The Shell will sell for USD $119 on pre-order, and $149 retail. It launches in spring 2015 in the U.S., and later in the year in the EU, Australia, Asia and Brazil.

The Bellabeat Balance

A new device, the Balance, is a beautiful smart scale made of wood which helps moms track their weight during and after pregnancy, as well as baby’s weight. The scale connects to the Bellabeat app on the smartphone to record these metrics. The Balance is highly sensitive, too, allowing it to measure in grams in order to track baby’s small gains. And one of the best features of the Balance is that it doesn’t actually have an LCD display. That’s right – no numbers.

Bellabeat Balance 1

“It’s less stressful for the mother,” says Sršen. “It’s important that you track if your weight is in normal parameters,” she explains. But what’s less important are the actual numbers. “Exact numbers don’t matter. What matters is that your weight gain [during pregnancy] is normal and proportional to your body size and that you’re progressing normally – and we can better present that in charts and visualizations,” Sršen says.

(I could imagine there are more than a few women who would like a scale that didn’t display numbers, but instead just synced your progress to an app.)

The Balance is launching early 2015 in the U.S. and is available on pre-order price for $99. It will retail for $129, and is arriving in the other markets in mid-2015.

Balance_1 Bellabeat

The Bellabeat Leaf

Finally, the company is shipping the Leaf, an attractive piece of “smart jewelry” that can be worn as a necklace, pendant, bracelet or brooch, and functions as your standard activity tracker plus sleep tracker, but differentiates itself by also allowing moms-to-be and new moms (or any women, really) to track their stress levels.

To do so, the Leaf has to be worn as a brooch so it can track your breathing movements which is what it uses as a proxy for stress. If you’re going to work out, Sršen says you’ll need to wear the jewelry elsewhere – it can clip on elsewhere on your garments instead.

And of course, all the data syncs up with the Bellabeat app for easy access and analysis.

Bellabeat Leaf

What’s nice about the Leaf is that, unlike the vast majority of the fitness trackers on the market save for the Shine and Tory Burch’s Fitbit collection and a few others, many of today’s devices have a decidedly unisex (at best) appeal. If anything, they tend to be more masculine with large bands or bulky straps and entirely unconcerned with how they would look when you’re dressed up. The Leaf, though, looks like real jewelry you’d actually buy and happily wear. And it, like all Bellabeat’s products, is far more affordable for everyday women who find Tory Burch’s gold jewelry which is closer to the $200 price point and doesn’t include the tracker itself (another $99.95 for the Flex).

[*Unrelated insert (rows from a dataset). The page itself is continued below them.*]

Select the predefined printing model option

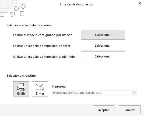[103, 56]
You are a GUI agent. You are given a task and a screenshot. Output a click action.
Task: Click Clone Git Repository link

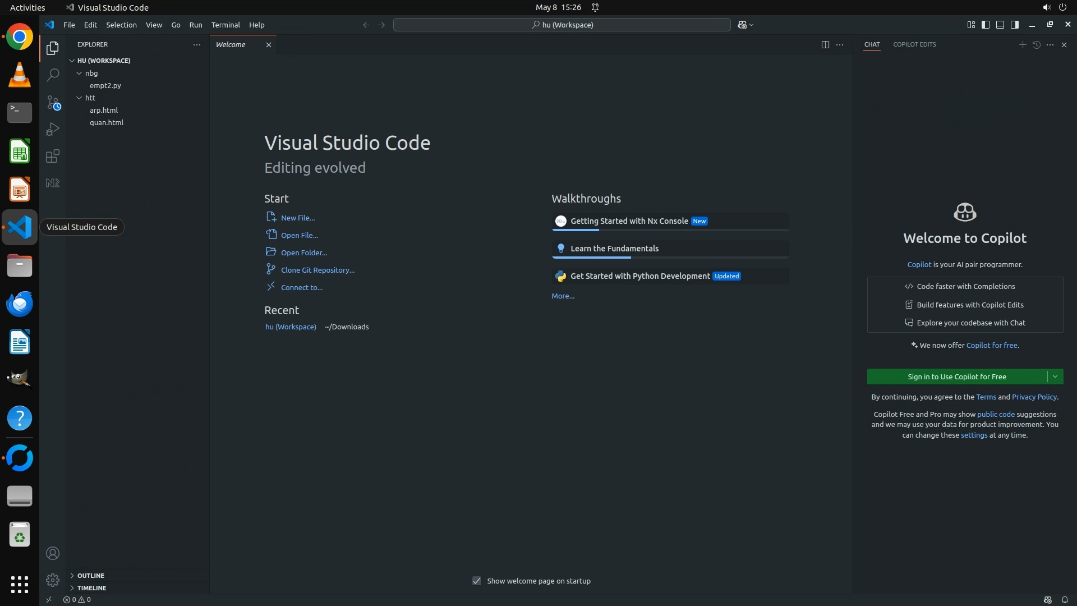[317, 270]
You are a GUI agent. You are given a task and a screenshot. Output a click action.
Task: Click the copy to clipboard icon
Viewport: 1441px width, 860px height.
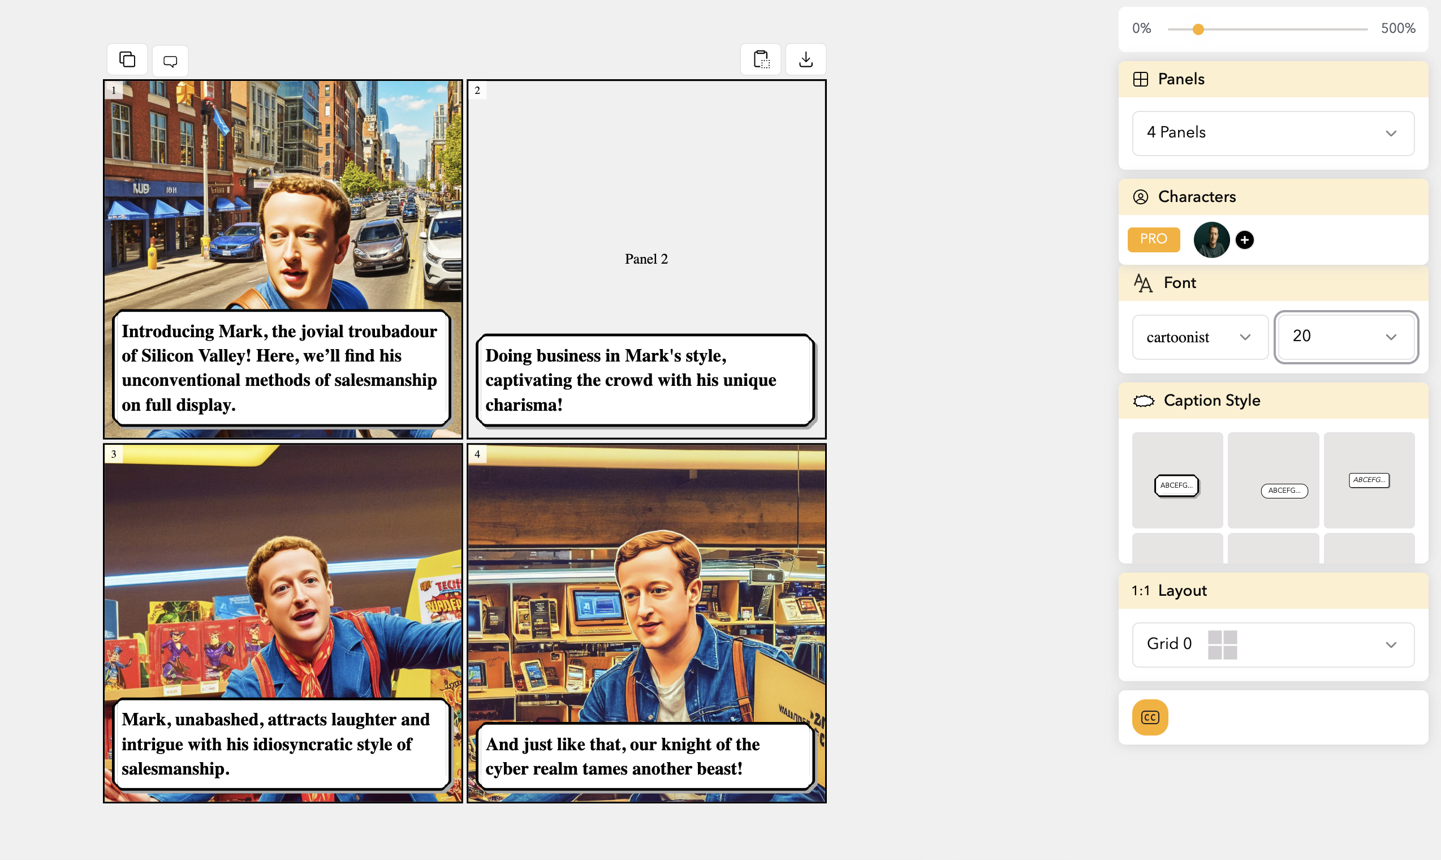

The Leaf is on pre-order for USD $89 and will retail for USD $119. It launches in the U.S. in early 2015, and will arrive by mid-2015 in the EU, Australia, Asia and Brazil.

Bellabeat Leaf 1

 

And More

Women ordering 2 or more of the new devices will be offered a discount on their purchases – 10% for 2, or 20% off for 3. The company will also host a series of mini-campaigns on social media that will include other special offers, and these will roll out once per week during the pre-order period.

Bellabeat, now a team of 25 based in Mountain View, California and Zagreb, Croatia, previously raised $4.5 million from a range of investors including SVAngel, CrunchFund [disclosure: CrunchFund was founded by TechCrunch’s founder, Michael Arrington], Nicolas Berggruen, Paul Buchheit, Justin Kan, Michael Seibel, Universal Music Group, Cherubic Ventures, Promus Ventures, Yi Pin NG, Boon Hwee Koh, Adrian Aoun and others.